Once more, you hear the crackle of the Flame, and worship it, and water the Grove, and feed and nurture them both, and by this the Grove shall continue to prosper and the Flame shall continue to blaze, forever.

Art by Pizza Surgeon (DA)

You are a SPEAKER OF THE BURNING GROVE; a practitioner of ancient religion and wielder of the arcane arts. You worship the eternal Flame and everlasting Grove at the heart of the world, and see their presence in all things that live, as all mankind once could.

Start with: tattered and scorch-marked robes (as leather), a bag of seeds, a staff, religious symbol or icon, zealous fervor

Skills (1d4): gardening, bushcraft, arson, religious history

A: Ever-Burning, Mystic of the Thicket, +1 MD
B: Fireweaving, +1 MD
C: Thirsting Pyre, +1 MD
D: Ignition Augury, +1 MD

Ever-Burning: You wield the power of the Flame. Given time and fuel, you can start a fire under any conditions. You can summon a small flame (as that of a candle) with a snap of your fingers, and fluently speak the language of fire and all things that burn.

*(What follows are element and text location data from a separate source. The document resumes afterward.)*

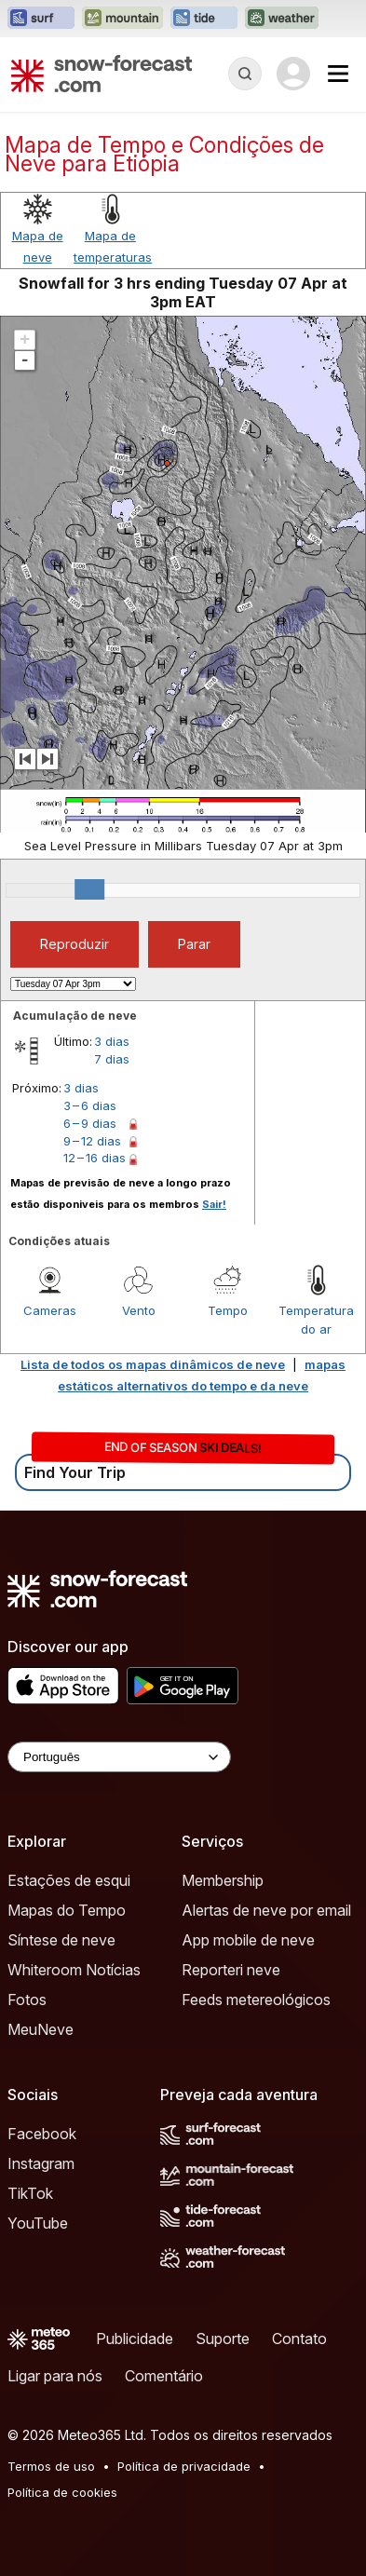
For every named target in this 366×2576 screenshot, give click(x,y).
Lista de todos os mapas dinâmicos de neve (152, 1364)
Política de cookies (62, 2492)
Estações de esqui (68, 1880)
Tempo (228, 1310)
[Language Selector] (119, 1757)
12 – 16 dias (94, 1157)
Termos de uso (51, 2466)
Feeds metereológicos (256, 1999)
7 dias (111, 1058)
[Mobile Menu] (338, 73)
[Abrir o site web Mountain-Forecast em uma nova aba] (122, 19)
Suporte (223, 2338)
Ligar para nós (54, 2375)
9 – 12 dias (92, 1140)
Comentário (164, 2375)
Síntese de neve (61, 1940)
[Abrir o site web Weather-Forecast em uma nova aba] (282, 19)
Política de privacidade (184, 2466)
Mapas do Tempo (66, 1910)
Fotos (27, 1999)
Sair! (214, 1204)
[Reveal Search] (245, 73)
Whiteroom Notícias (74, 1969)
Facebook (41, 2133)
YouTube (37, 2223)
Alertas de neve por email (266, 1910)
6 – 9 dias (89, 1123)
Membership (223, 1880)
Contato (299, 2338)
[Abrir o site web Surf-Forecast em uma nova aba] (41, 19)
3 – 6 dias (89, 1105)
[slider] (89, 889)
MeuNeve (40, 2029)
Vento (139, 1310)
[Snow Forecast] (101, 73)
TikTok (30, 2193)
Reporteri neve (231, 1969)
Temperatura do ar (316, 1319)
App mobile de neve (248, 1940)
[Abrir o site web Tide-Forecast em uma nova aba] (203, 19)
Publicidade (134, 2338)
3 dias (111, 1041)
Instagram (41, 2163)
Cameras (49, 1310)
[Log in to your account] (293, 73)
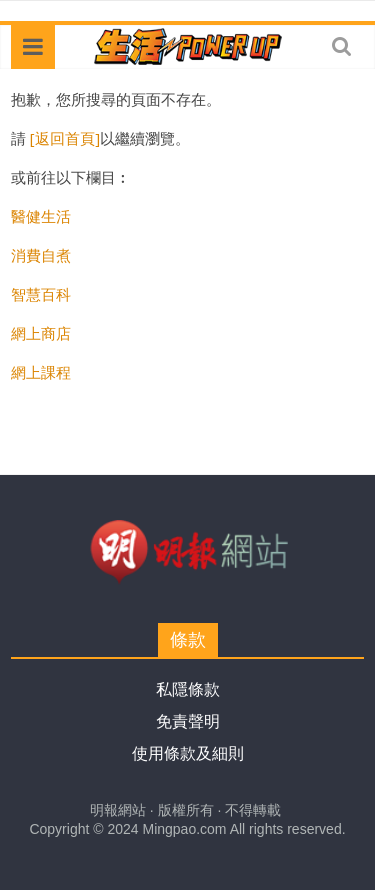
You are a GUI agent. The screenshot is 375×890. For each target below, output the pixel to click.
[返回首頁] (65, 138)
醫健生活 (41, 216)
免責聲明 (188, 721)
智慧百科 (41, 294)
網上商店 (41, 333)
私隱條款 (188, 689)
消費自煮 (41, 255)
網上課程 (41, 372)
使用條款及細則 (188, 753)
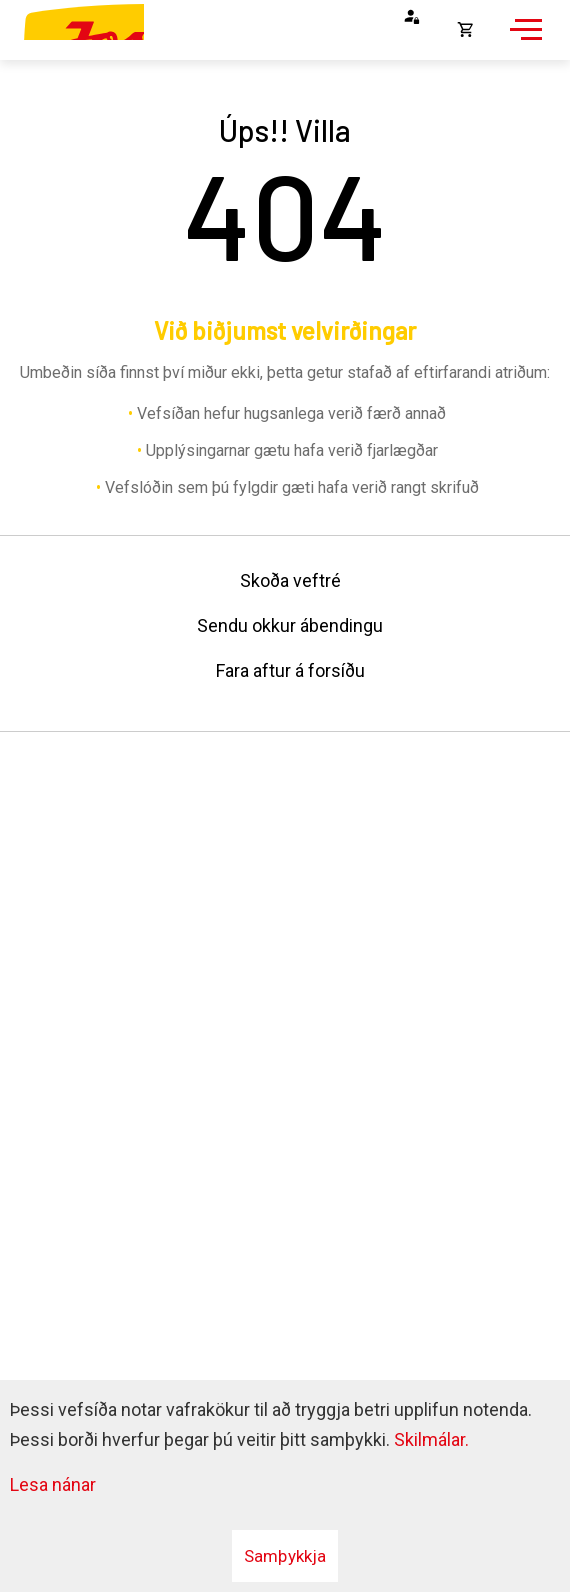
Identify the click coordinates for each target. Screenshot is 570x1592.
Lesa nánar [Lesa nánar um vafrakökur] (53, 1484)
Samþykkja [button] (285, 1556)
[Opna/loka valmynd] (523, 40)
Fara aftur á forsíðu (290, 670)
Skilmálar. (431, 1439)
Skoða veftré (290, 580)
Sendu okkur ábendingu (290, 625)
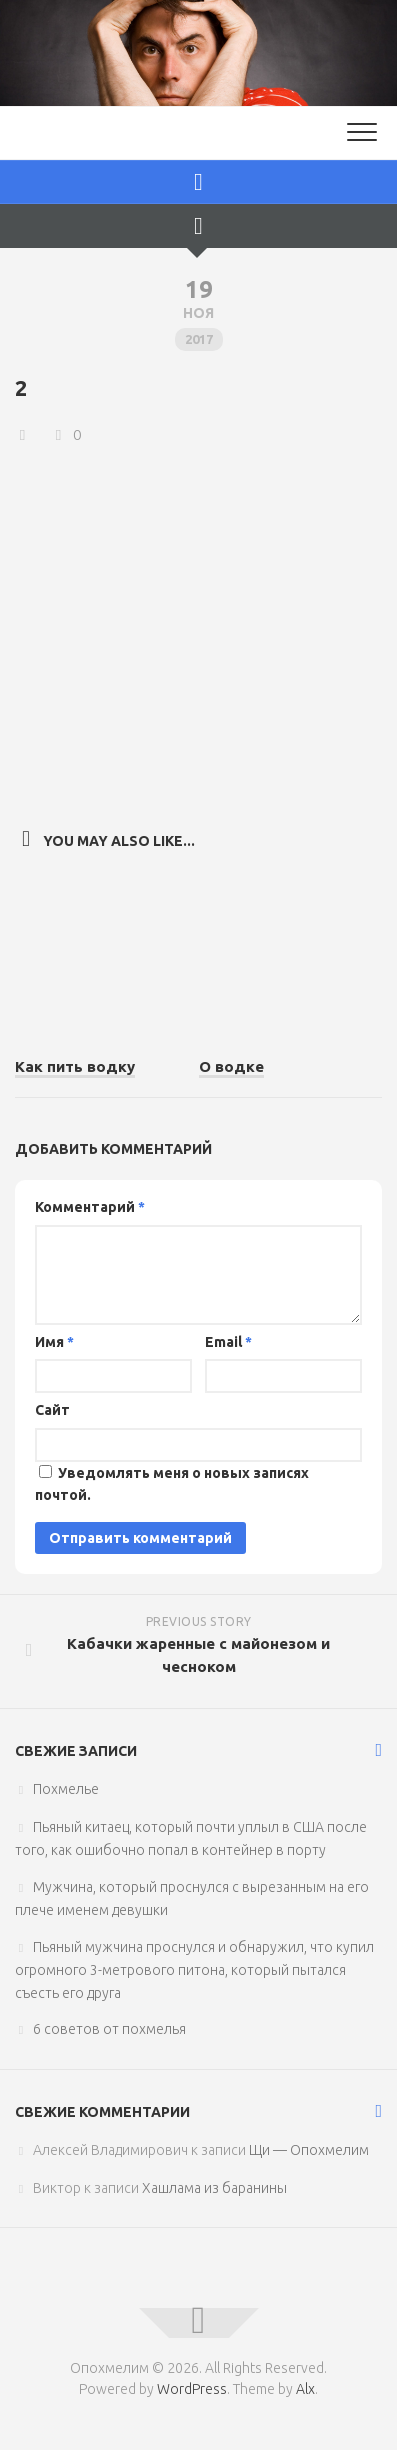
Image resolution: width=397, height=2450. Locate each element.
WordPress (192, 2389)
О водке (231, 1066)
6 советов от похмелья (109, 2029)
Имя (54, 1342)
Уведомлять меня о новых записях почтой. (172, 1484)
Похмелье (66, 1789)
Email (228, 1342)
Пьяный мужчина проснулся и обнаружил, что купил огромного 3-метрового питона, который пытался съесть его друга (194, 1970)
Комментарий (90, 1207)
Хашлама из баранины (214, 2188)
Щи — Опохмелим (309, 2150)
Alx (305, 2389)
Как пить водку (75, 1066)
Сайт (52, 1410)
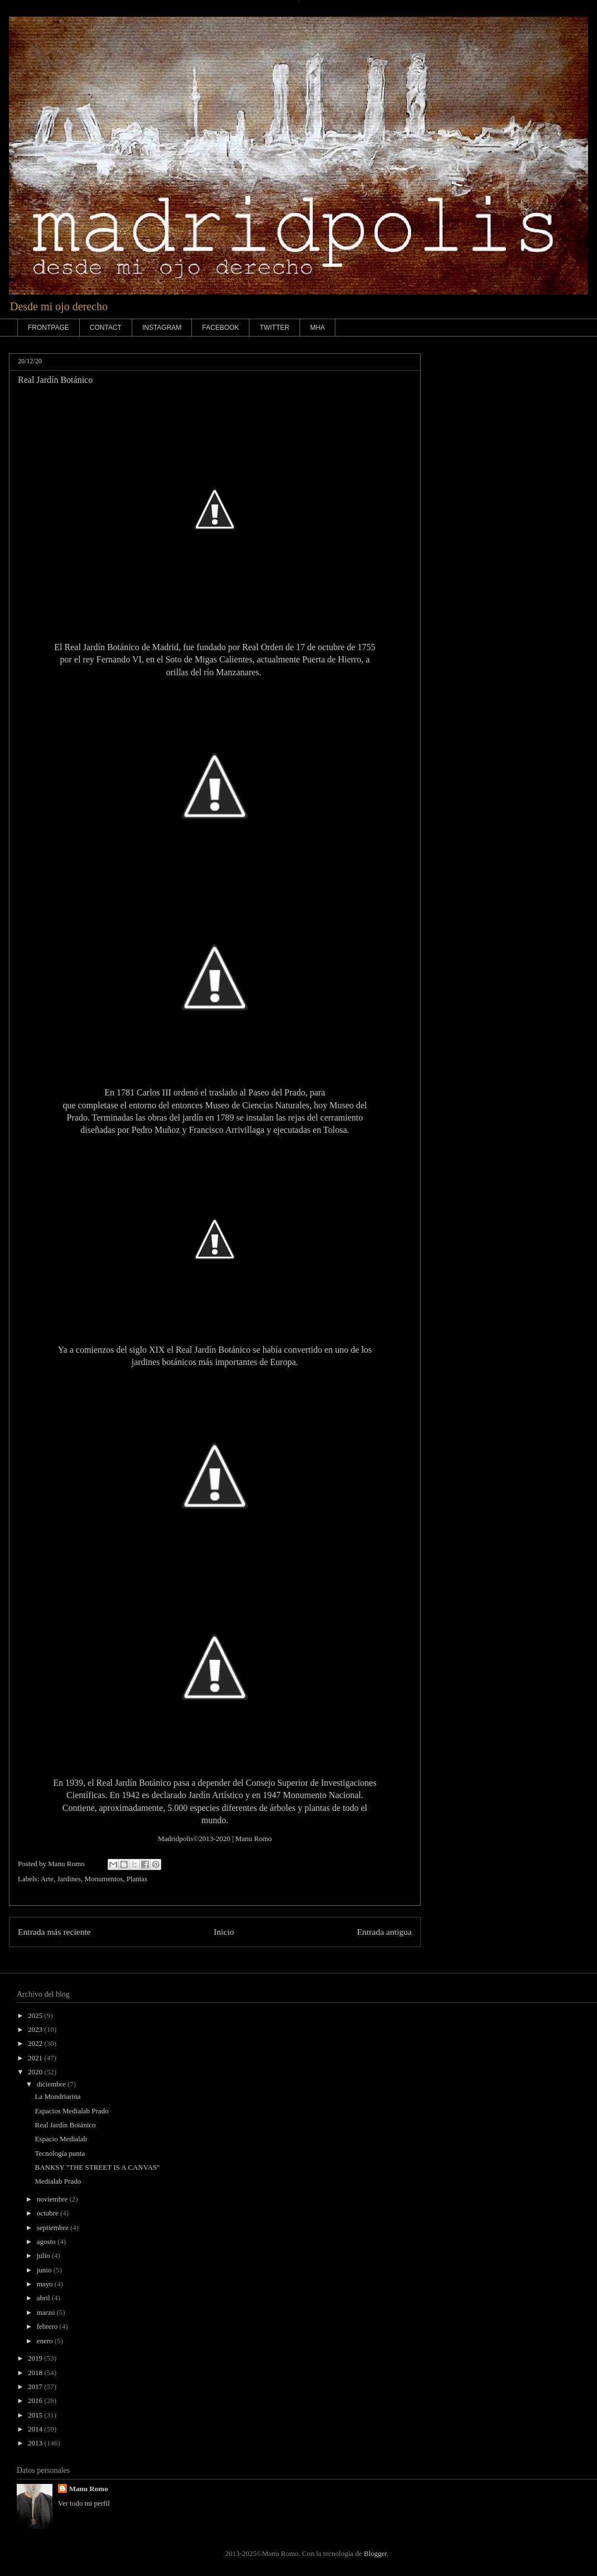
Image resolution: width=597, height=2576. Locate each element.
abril (44, 2298)
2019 (36, 2358)
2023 (36, 2029)
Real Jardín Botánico (65, 2125)
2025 (36, 2015)
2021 (36, 2058)
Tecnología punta (60, 2153)
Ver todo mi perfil (84, 2503)
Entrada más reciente (54, 1931)
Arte (47, 1879)
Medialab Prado (58, 2181)
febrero (48, 2326)
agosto (47, 2241)
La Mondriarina (57, 2096)
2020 (36, 2072)
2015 (36, 2415)
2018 (36, 2372)
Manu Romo (253, 1838)
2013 (36, 2443)
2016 (36, 2400)
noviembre (53, 2199)
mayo (46, 2284)
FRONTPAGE (48, 327)
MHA (317, 327)
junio (45, 2270)
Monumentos (104, 1879)
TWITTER (274, 327)
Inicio (224, 1931)
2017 (36, 2386)
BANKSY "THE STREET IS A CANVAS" (97, 2167)
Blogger (375, 2553)
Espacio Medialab (61, 2139)
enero (46, 2341)
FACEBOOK (220, 327)
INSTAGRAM (161, 327)
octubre (48, 2213)
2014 (36, 2429)
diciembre (52, 2084)
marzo (47, 2312)
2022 (36, 2043)
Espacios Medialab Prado (71, 2111)
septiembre (53, 2227)
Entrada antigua (384, 1931)
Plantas (137, 1879)
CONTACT (106, 327)
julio (44, 2255)
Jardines (69, 1879)
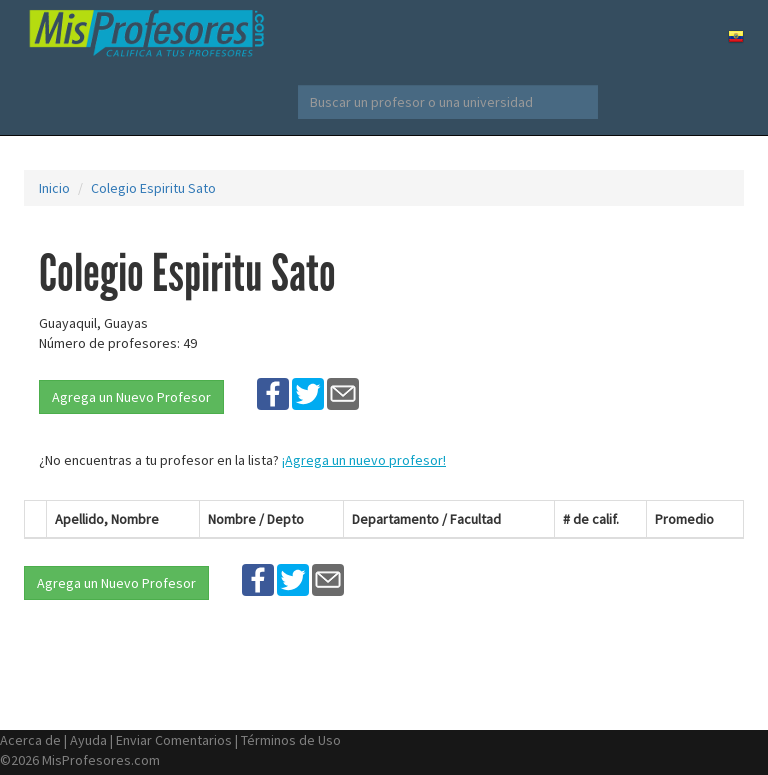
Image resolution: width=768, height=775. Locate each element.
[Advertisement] (643, 326)
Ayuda (88, 740)
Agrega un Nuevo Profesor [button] (131, 397)
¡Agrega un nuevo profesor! (364, 460)
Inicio (54, 188)
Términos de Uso (291, 740)
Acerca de (30, 740)
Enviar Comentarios (174, 740)
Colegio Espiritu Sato (153, 188)
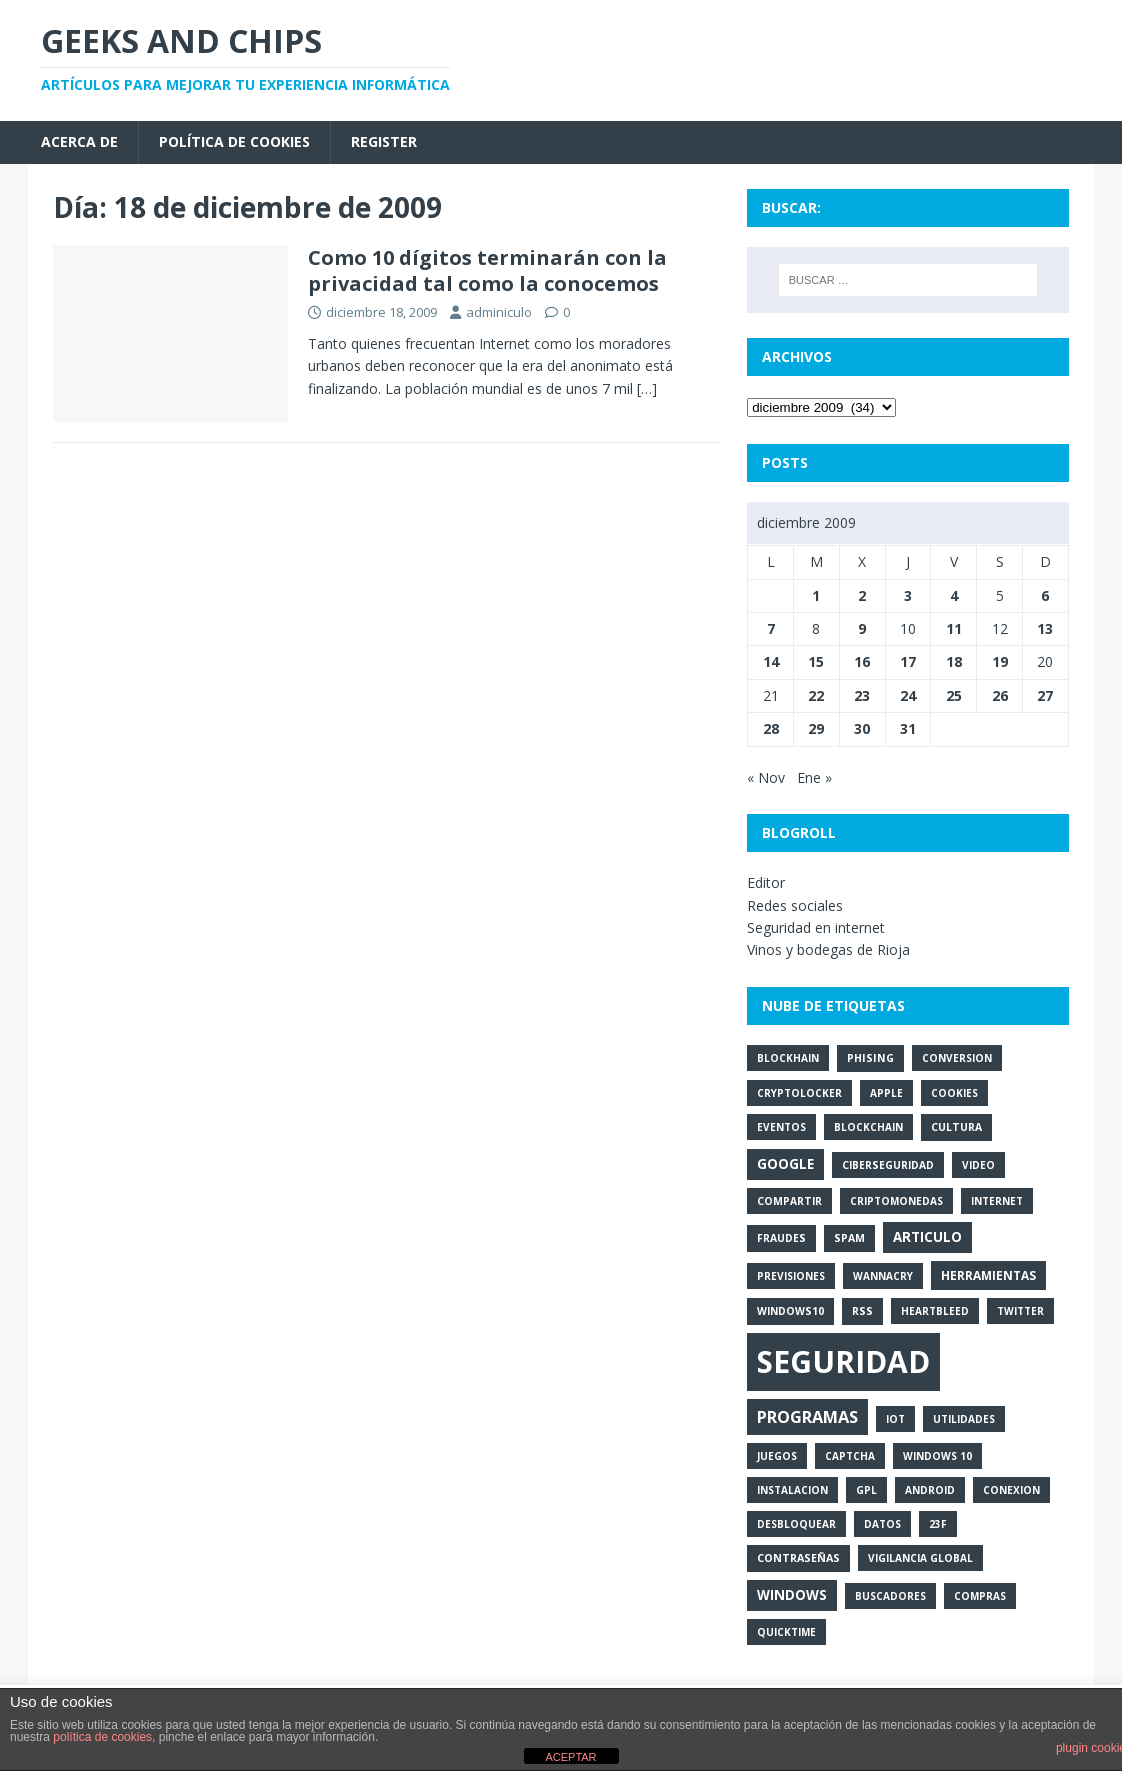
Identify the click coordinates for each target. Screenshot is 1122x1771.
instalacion (792, 1490)
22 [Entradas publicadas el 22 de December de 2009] (816, 695)
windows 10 (937, 1456)
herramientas (988, 1275)
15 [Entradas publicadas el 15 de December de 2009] (816, 661)
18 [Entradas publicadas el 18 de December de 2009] (954, 661)
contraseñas (798, 1558)
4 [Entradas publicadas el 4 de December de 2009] (954, 595)
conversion (957, 1058)
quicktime (786, 1632)
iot (895, 1419)
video (978, 1165)
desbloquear (796, 1524)
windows (792, 1595)
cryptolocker (799, 1093)
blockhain (788, 1058)
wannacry (883, 1276)
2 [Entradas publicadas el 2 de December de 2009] (862, 595)
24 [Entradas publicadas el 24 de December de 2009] (908, 695)
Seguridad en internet (816, 927)
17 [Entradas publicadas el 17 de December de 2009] (908, 661)
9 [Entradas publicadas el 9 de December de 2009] (862, 628)
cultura (956, 1127)
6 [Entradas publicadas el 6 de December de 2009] (1045, 595)
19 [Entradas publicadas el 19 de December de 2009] (1000, 661)
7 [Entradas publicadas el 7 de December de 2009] (771, 628)
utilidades (964, 1419)
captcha (850, 1456)
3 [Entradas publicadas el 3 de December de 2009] (908, 595)
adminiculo (499, 312)
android (930, 1490)
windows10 (790, 1311)
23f (938, 1524)
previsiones (791, 1276)
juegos (777, 1456)
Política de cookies (234, 141)
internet (997, 1201)
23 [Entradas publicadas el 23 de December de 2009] (862, 695)
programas (807, 1417)
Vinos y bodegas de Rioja (828, 949)
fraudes (781, 1238)
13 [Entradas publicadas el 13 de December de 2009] (1045, 628)
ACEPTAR (570, 1757)
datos (882, 1524)
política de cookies (102, 1737)
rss (862, 1311)
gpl (866, 1490)
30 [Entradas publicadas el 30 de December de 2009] (862, 728)
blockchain (868, 1127)
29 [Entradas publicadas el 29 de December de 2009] (816, 728)
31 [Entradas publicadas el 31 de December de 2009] (908, 728)
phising (870, 1058)
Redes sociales (795, 905)
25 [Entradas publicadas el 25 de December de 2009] (954, 695)
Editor (766, 882)
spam (849, 1238)
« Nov (766, 777)
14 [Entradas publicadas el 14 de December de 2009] (771, 661)
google (785, 1164)
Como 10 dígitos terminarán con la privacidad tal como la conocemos (487, 270)
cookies (954, 1093)
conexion (1011, 1490)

You may communicate with plants by setting them on fire. Most answers will be somewhat cryptic or otherwise unhelpful. Regardless of size, they will always be consumed by flame after 1d6 minutes, at which point the conversation ends.

Mystic of the Thicket: You wield the might of the Grove. You may consume bark, garden plants, or the charred remains of either rather than a ration. You possess d6 Magic Dice, beginning with one and gaining another for each Speaker template you take. You can spend them to summon a flame anywhere within your vision, inflicting [dice] damage and lighting things on fire for [dice] rounds, or to heal a target you can touch for [sum] HP. Damage dealt upgrades to [sum] at D.

Fireweaving: You can will certain shapes or forms appear within a fire. Only those you choose will be able to see it. It takes a few seconds (or an action) to call up a new shape. You can command fires (without spending MD) to grow or shrink temporarily, or change colour.

Thirsting Pyre: You can restore expended MD by swallowing fires, drawing their heat into yourself.

Ignition Augury: You can spend MD to conjure visions of distant places in a fire.  Your target person, place, or object must be within approximately [dice] miles or one you know well, with the vision lasting [sum] minutes or until dismissed. You can choose whether or not others can see the vision.